Akan tetapi itu tidak bertahan lama. Kasih sayang orang tua tak akan pernah habis. Seminggu kemudian orang tuaku datang ke rumah Justin, membujuk agar aku bersedia pulang. Mom berjanji akan memercayaiku sepenuhnya, selalu menghargai keputusanku, dan mencoba menahan diri tentang tindakan impulsifnya.

Semua baik-baik saja pada awalnya, sampai aku menginjak semester kedua mom tiba-tiba saja mengirimku dari asrama kampus, menjadi tinggal bersama Justin di apartemennya. Dan disilah, aku mengetahui, bahwa Justin adalah seorang gay yang memiliki pacar lelaki paling brengsek sedunia.

"Siapa dia?" Justin berdiri sambil bertolak pinggang dan bertanya dengan menyelidik, tidak terima.

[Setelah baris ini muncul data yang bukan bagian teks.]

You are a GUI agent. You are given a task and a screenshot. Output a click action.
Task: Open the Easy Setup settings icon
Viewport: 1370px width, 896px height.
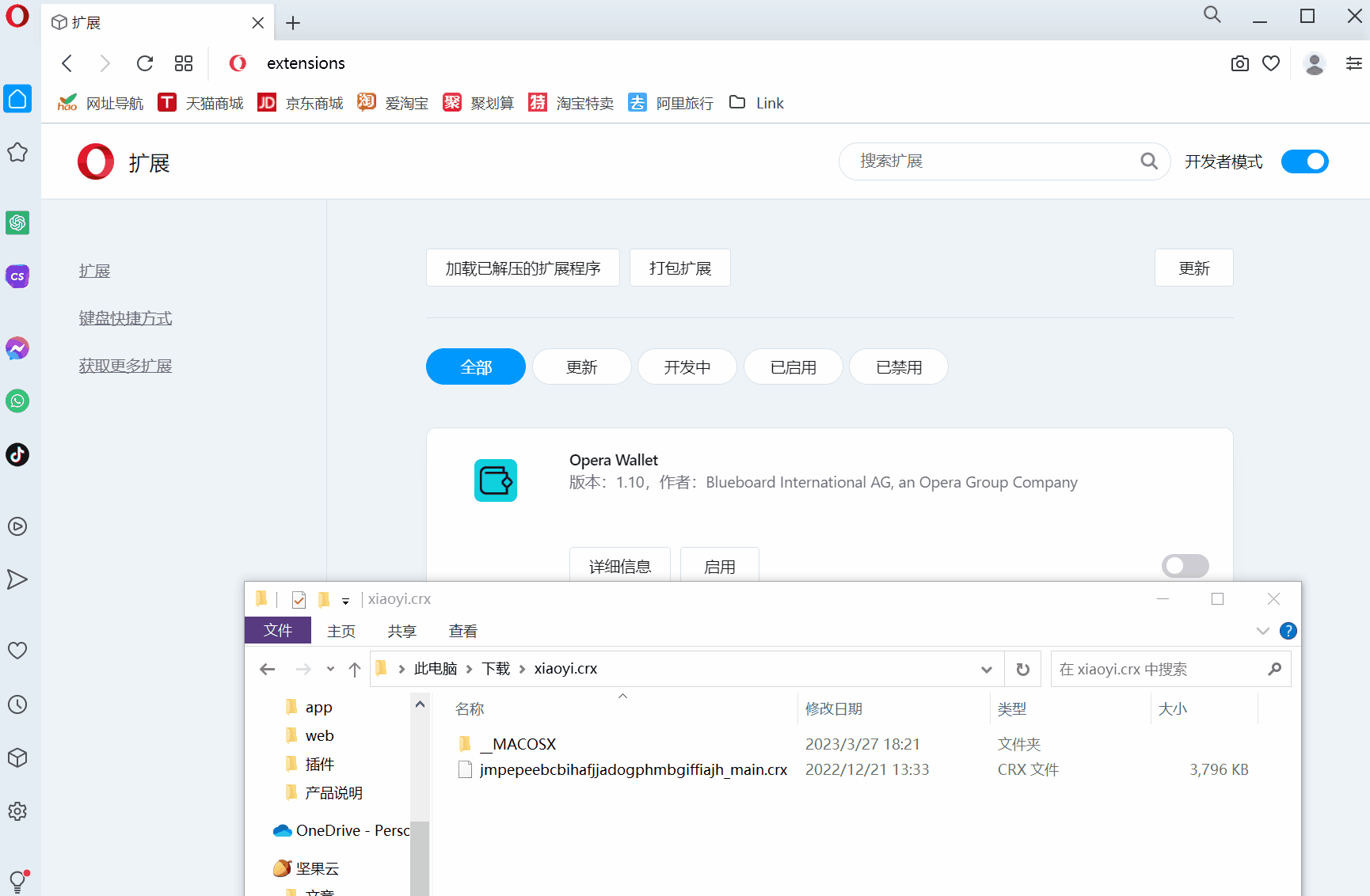(1353, 63)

"Apa kau selingkuh dari Ed? Aku tidak yakin kalian hanya nongkrong, apalagi di tempat seperti ini," ucap Steven setelah menempel kartu barcode untuk membuka pintu unitku. Ia menatapku dari kepala hingga ujung kaki kemudian mengernyit, sembari mengibaskan tangannya di depan wajah. "Fuck! Baumu benar-benar seperti tong sampah. Apa dia menyusahkanmu, Honey?"

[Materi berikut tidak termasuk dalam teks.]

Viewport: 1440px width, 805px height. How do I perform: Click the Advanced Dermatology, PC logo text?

"Sama sekali tidak." Hyunjin menggeleng, sambil tersenyum ramah ke arah sepasang kekasih. "Cryssi, sebaiknya aku menunggumu di lobi." Ia meraih tanganku kemudian mendaratkan bibirnya di sana, sebelum kembali menatap yang membuat hatiku mencair. "Take your time."

Hyunjin menundukkan sedikit punggungnya, sebagaimana salam orang-orang Asia Timur. Aku turut melakukan hal serupa kemudian melambaikan tangan dan dengan sangat norak, aku menempelkan kedua tanganku ke bibir, membentuknya seperti corong lalu berkata cukup keras, "Tunggu aku, aku akan tiba dalam tiga puluh menit!"

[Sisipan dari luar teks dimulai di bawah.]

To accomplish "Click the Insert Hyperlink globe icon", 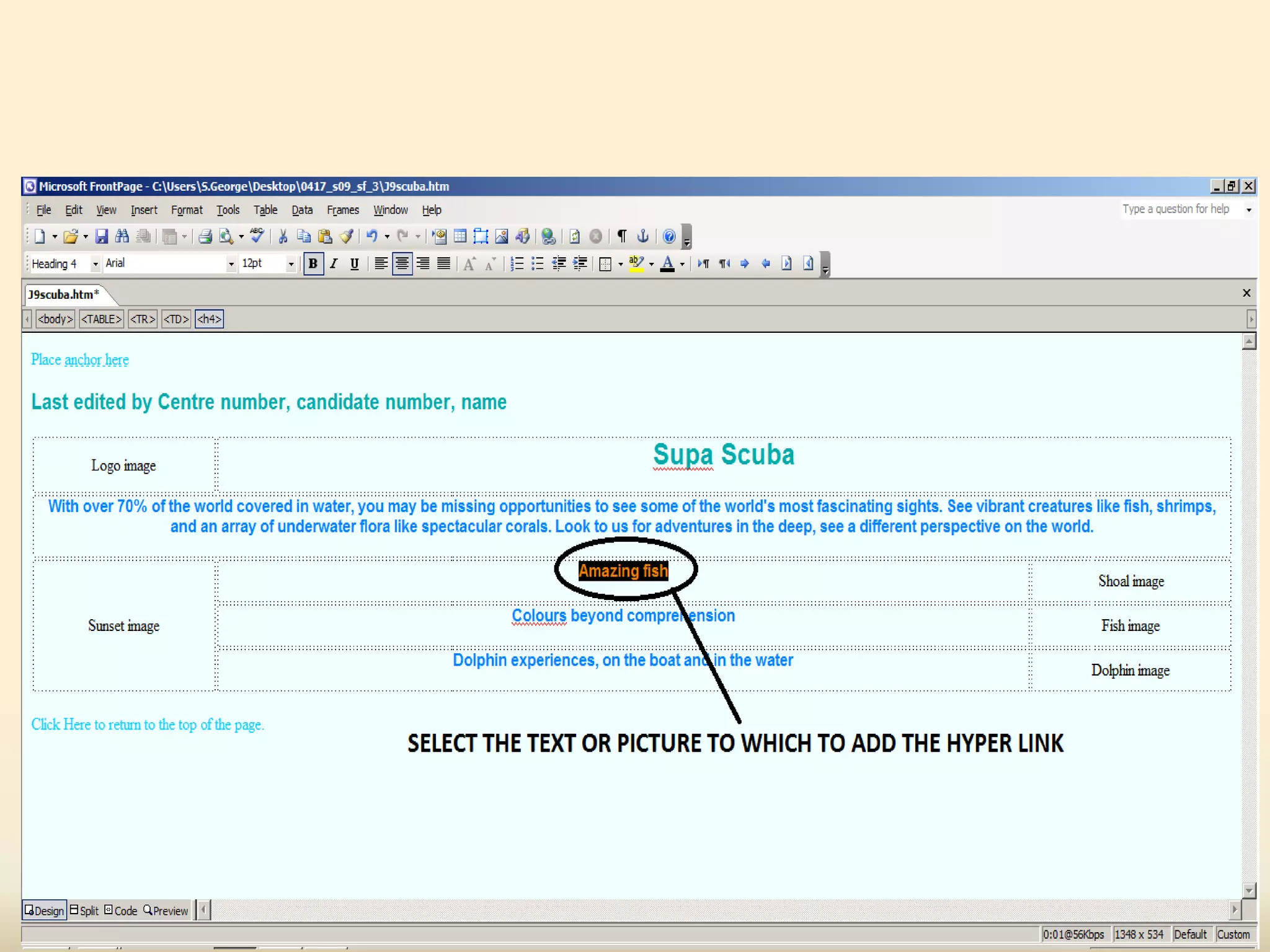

Melihat apa yang kulakukan barusan, tentu saja Justin terbelalak, begitu pula dengan Steven sehingga mereka bergegas menyeretku ke dalam unit. Terus terang, tindakan mereka berlebihan jika mengkhawatirkan orang di unit kanan dan kiri melakukan protes.

Mereka mendudukkanku di salah satu kursi yang menghadap ke jendela besar, kemudian Steven duduk di hadapanku di mana Justin berdiri di belakangnya.

Aku memutar mata, melihat sikap mereka yang sungguh berlebihan. Damned!

"Apa kau bermain api di belakang Eddy?" Steven bertanya, tetapi nadanya terkesan menuduh. Belum lagi bahasa tubuhnya yang terkesan angkuh, di mana ia melilitkan kedua lengannya di atas dada, serta mengangkat sedikit dagunya.

Mengembuskan napas, aku memilih untuk menatap ke arah luar yang memperlihatkan bentangan laut.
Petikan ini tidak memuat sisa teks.